> **Activity**
Count up the lines holding "computer" in the material, then reply with only the number.

+ + + + +

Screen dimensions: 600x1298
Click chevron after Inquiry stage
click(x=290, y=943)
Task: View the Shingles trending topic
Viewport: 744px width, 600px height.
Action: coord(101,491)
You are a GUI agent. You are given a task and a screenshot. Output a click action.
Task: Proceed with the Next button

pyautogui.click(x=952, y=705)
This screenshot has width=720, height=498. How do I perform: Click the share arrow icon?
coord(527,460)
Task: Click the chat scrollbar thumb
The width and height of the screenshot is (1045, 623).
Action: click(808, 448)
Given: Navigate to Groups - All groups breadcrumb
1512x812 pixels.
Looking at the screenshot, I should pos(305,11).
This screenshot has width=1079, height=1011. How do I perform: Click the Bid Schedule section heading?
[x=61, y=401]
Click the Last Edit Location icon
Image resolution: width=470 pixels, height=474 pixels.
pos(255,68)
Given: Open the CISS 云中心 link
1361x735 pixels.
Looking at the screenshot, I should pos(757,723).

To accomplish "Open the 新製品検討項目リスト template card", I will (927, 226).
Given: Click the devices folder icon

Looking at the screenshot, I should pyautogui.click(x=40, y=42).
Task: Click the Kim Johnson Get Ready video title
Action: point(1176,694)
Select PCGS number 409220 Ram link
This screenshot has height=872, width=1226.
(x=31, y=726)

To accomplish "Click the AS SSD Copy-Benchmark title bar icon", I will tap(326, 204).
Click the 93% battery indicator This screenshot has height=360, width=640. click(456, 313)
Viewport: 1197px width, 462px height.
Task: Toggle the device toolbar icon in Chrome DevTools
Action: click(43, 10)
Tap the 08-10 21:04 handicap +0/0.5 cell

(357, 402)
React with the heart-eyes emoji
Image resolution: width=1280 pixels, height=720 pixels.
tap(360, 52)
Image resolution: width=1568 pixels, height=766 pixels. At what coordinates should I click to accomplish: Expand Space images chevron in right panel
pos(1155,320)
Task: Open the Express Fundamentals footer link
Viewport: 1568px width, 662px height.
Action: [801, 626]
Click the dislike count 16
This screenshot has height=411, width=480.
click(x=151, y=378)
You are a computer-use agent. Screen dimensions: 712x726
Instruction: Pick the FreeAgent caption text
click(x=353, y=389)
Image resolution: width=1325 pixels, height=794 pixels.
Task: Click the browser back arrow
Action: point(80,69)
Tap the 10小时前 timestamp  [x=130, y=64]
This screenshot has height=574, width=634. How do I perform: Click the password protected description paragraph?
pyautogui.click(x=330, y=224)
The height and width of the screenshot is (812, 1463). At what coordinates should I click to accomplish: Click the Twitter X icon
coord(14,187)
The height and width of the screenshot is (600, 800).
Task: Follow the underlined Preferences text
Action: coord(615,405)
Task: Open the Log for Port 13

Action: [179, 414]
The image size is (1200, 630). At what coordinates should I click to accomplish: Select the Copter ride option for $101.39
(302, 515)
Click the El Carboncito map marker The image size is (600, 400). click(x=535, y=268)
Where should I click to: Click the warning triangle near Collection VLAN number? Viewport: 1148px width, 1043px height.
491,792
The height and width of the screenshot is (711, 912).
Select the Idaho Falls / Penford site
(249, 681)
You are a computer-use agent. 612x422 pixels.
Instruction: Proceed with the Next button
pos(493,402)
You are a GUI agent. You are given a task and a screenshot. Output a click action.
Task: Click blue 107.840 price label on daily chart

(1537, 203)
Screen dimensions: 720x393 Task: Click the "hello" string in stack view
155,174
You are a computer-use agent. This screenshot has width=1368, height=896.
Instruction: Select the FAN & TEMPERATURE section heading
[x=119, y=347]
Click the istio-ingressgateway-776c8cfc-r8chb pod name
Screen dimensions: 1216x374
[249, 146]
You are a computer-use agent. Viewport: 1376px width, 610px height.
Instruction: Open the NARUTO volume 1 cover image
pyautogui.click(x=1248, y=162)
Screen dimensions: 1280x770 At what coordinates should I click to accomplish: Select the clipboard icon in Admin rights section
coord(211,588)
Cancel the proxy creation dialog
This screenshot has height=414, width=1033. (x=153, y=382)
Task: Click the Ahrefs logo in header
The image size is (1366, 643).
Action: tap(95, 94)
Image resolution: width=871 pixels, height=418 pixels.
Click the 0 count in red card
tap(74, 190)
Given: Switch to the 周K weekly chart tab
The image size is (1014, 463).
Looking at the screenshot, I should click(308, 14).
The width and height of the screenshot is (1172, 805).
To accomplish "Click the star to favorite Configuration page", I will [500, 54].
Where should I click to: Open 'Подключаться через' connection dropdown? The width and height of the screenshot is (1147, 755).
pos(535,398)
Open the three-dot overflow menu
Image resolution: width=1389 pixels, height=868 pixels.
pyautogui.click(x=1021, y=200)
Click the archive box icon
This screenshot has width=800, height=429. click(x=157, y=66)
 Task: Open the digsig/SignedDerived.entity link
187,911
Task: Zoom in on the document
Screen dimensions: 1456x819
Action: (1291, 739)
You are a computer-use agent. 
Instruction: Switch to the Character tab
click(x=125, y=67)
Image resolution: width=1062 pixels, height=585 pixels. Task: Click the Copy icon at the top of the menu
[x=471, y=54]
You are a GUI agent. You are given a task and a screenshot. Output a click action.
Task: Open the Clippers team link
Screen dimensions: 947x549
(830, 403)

+ + + + +

> **Solution for this task**
5